*** Opening of Dataset excerpts ***
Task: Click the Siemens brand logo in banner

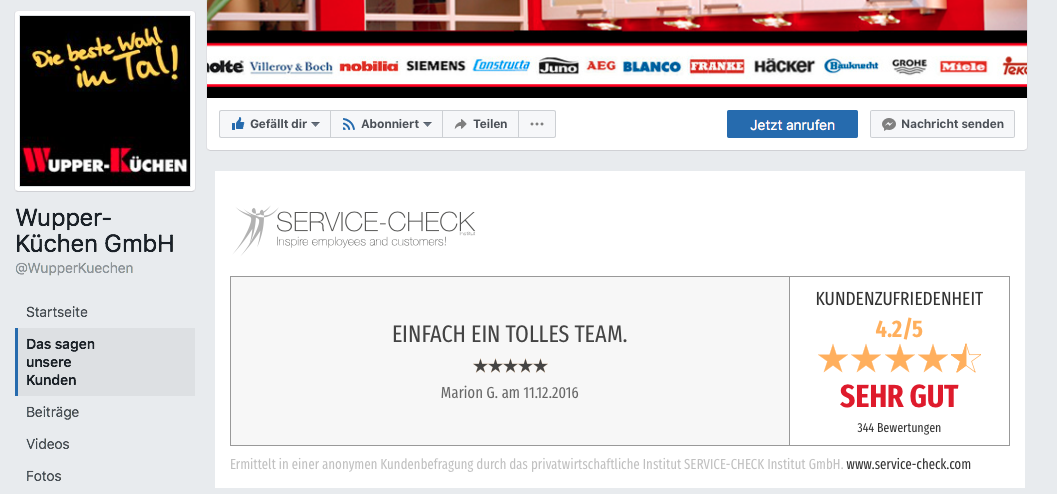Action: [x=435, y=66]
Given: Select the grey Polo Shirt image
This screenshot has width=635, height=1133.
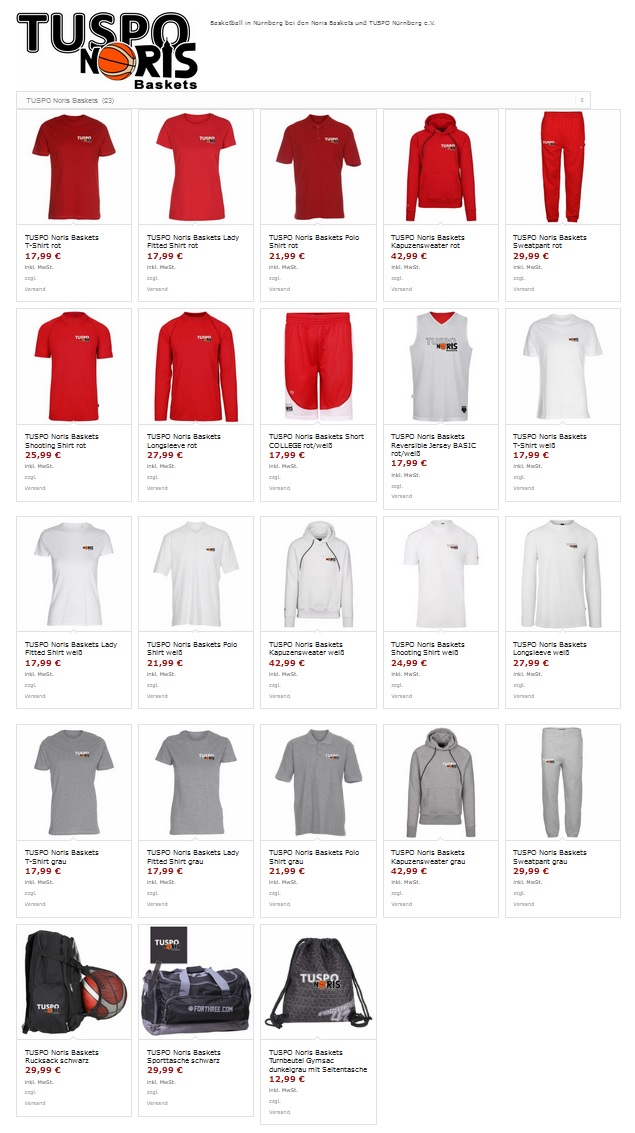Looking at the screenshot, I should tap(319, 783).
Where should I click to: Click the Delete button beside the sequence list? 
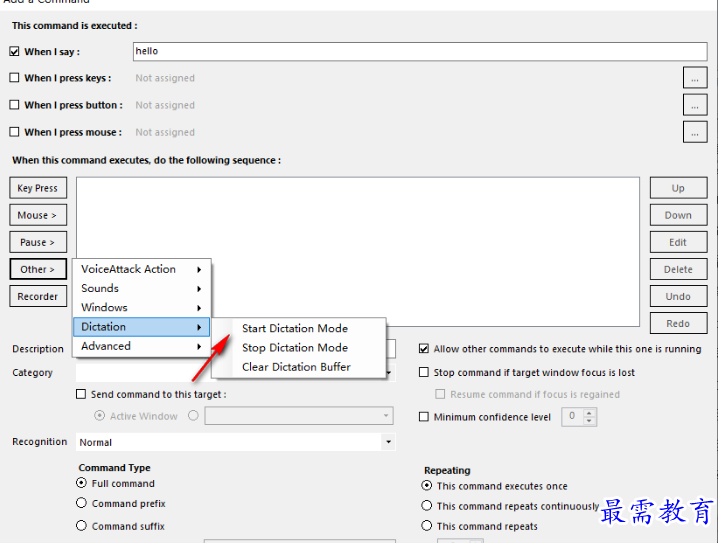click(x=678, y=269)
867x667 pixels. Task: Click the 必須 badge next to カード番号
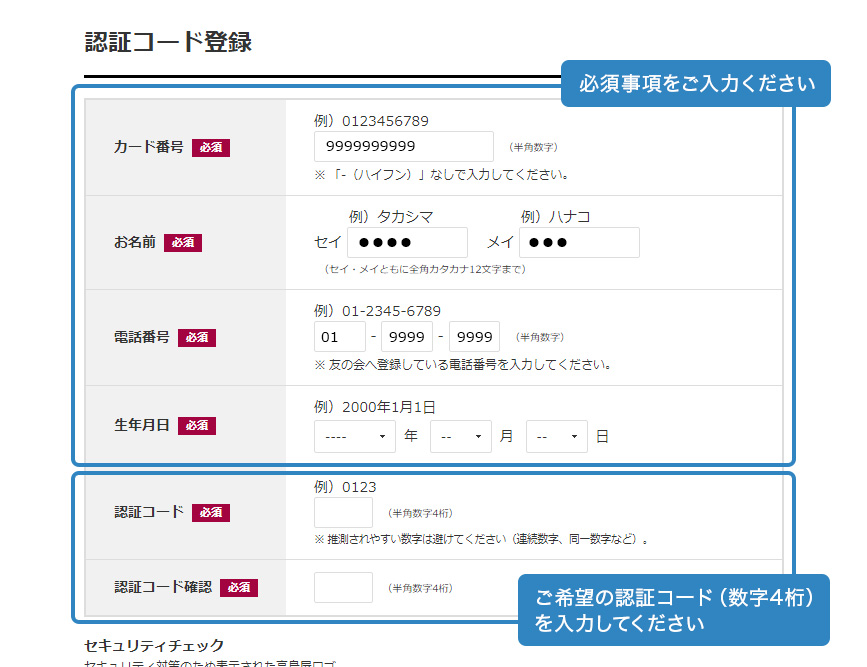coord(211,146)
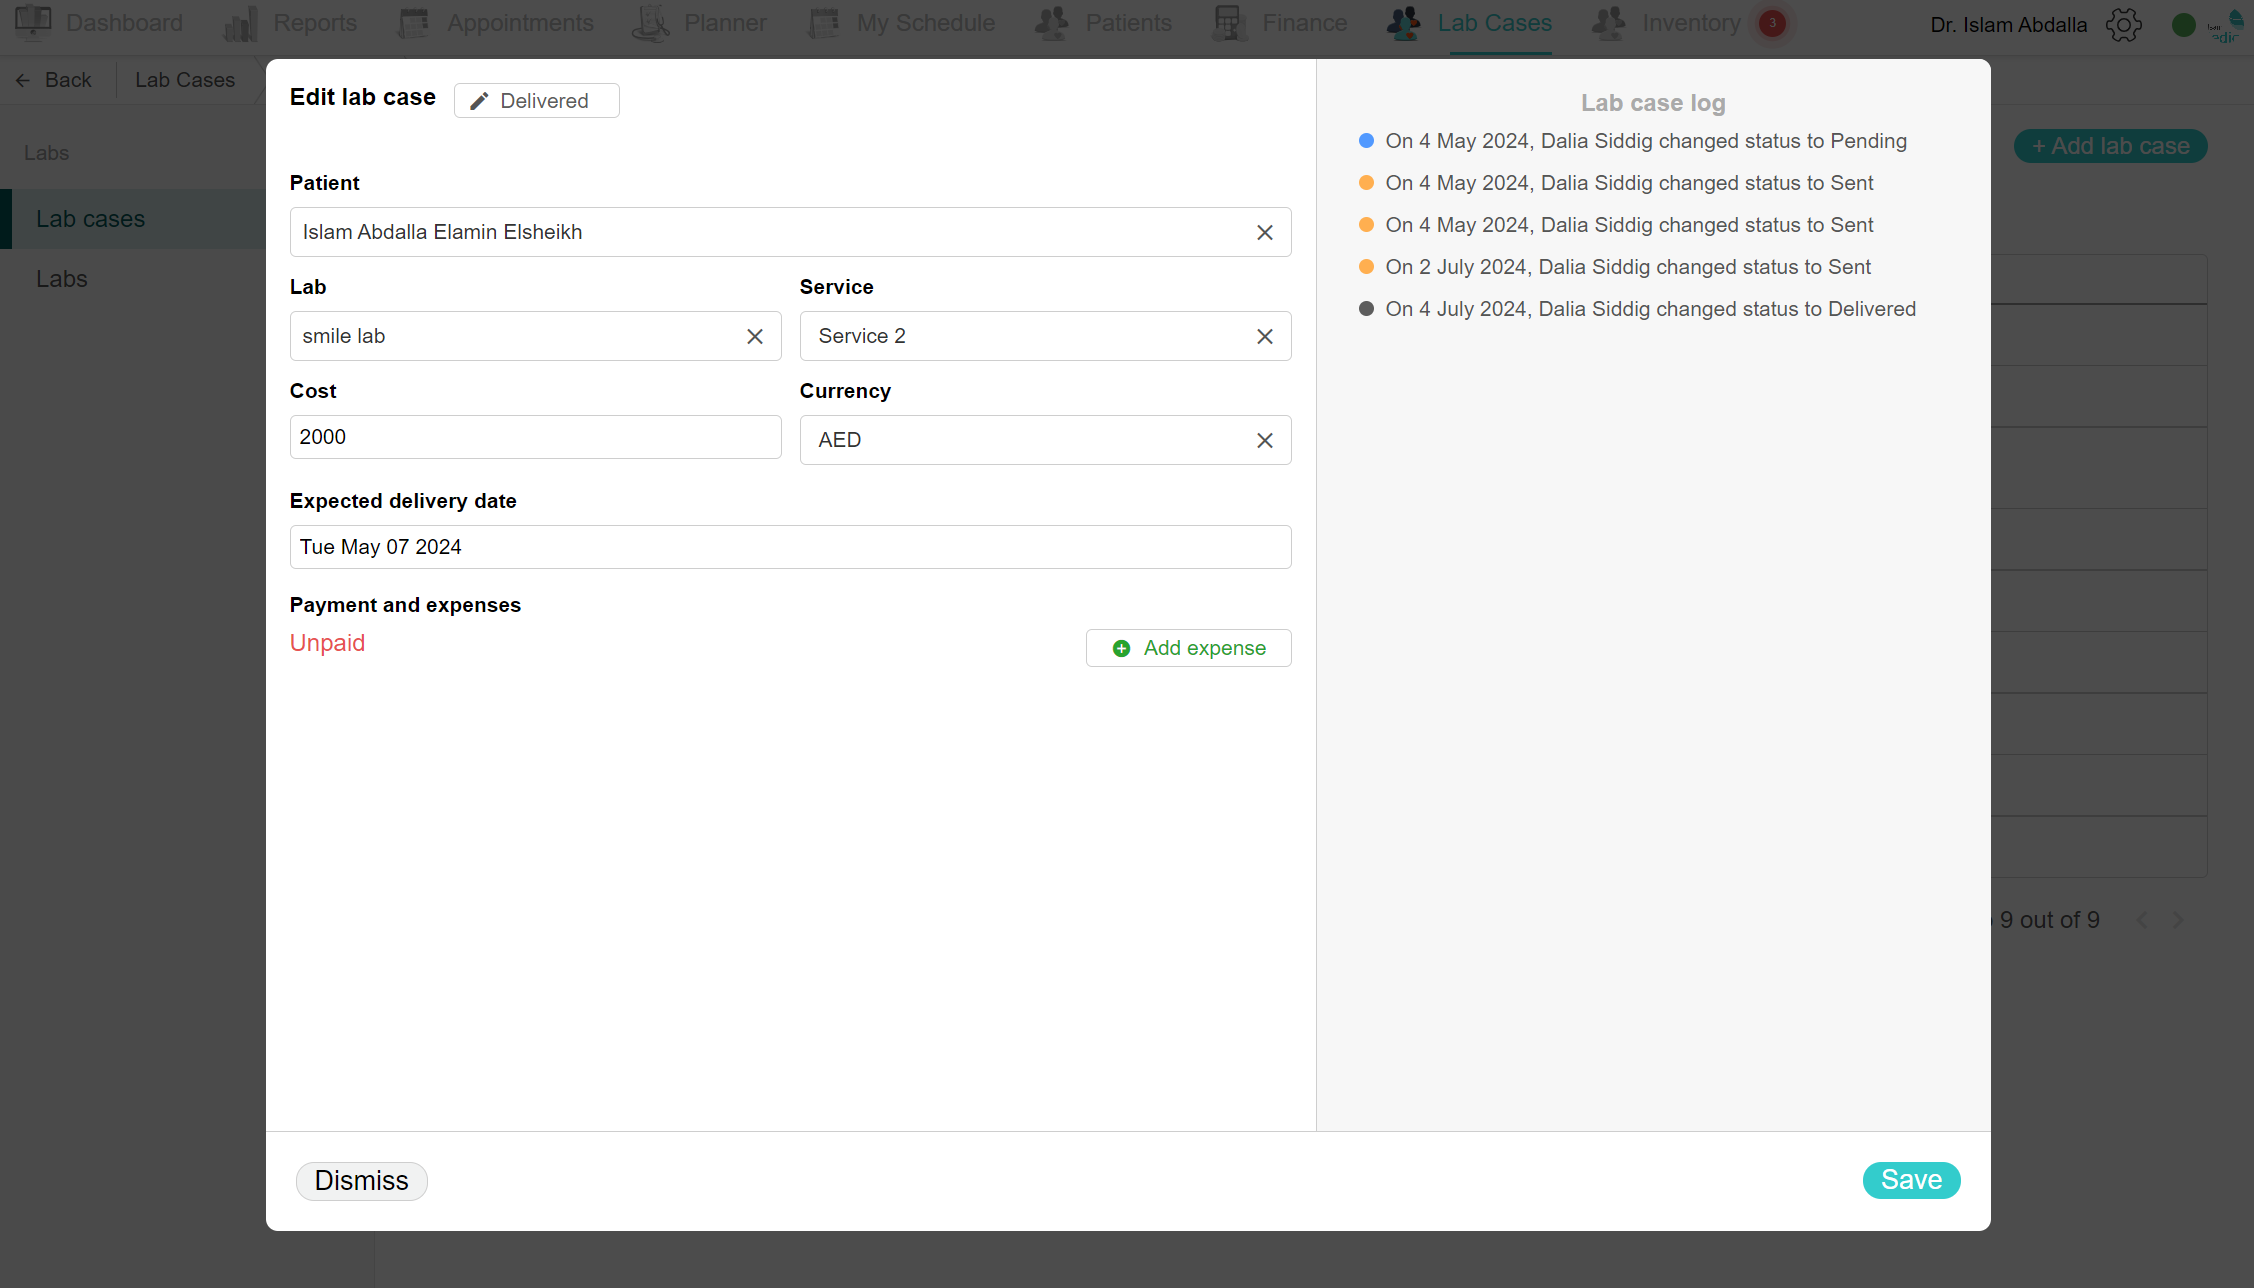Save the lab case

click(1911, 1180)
*** Close of Dataset excerpts ***
◆ Problem description ◆
Copy the records exactly as they appear, excluding images.

◆ Task solution ◆
Task: Click the Siemens brand logo in banner

Action: [x=435, y=66]
Given: Select the grey Polo Shirt image
This screenshot has width=635, height=1133.
Looking at the screenshot, I should tap(319, 783).
Where should I click to: Click the Delete button beside the sequence list? 
click(x=678, y=269)
867x667 pixels. Task: Click the 必須 badge next to カード番号
coord(211,146)
Save the lab case

click(1911, 1180)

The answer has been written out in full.